Christian Mähr: Die letzte Insel
DuMont, 2001. 213 S.
Biete Heimat. Suche Insel.
Sich einen Mann vorzustellen, der einfach so verschwindet. Nicht unbedingt schwer. Taucht er aber auf einer Insel ab, die es gar nicht gibt, dann wird es schon phantastisch. Deshalb nahm ich mir Zeit, die ich eigentlich nicht hatte: Wirtschaftsenglischklausuren standen an, dazu irgendwo auf der grünen Wiese Telefone verkaufen, damit die Miete rein kam und obendrein war ich verliebt, in einen Mann, der heute in Bochum und morgen in Cannes die letzten Freiminuten meines eingeschränkten Tages in Anspruch nahm. Kleine Fluchten kamen mir also gelegen und jene Insel, ohne Frage.

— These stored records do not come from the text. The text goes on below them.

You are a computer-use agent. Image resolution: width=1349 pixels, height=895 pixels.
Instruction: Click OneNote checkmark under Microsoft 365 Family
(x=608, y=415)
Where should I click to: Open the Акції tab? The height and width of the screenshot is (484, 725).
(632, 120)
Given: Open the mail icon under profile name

Ich steckte meine Nase fortan statt in „Marketing and Salesstrategies“ in den neuen Roman von Christian Mähr „Die letzte Insel“. Das man sich in Vorarlberg gern haarsträubende Geschichten erzählt, vermutlich in einer Welt aus Traumgebilden überlebt, ist mir spätestens seit Robert Schneiders Roman „Schlafes Bruder“ bekannt. Auch, daß man bei einer Schreibblockade am besten auf Reisen geht, ist ziemlich verbreitet.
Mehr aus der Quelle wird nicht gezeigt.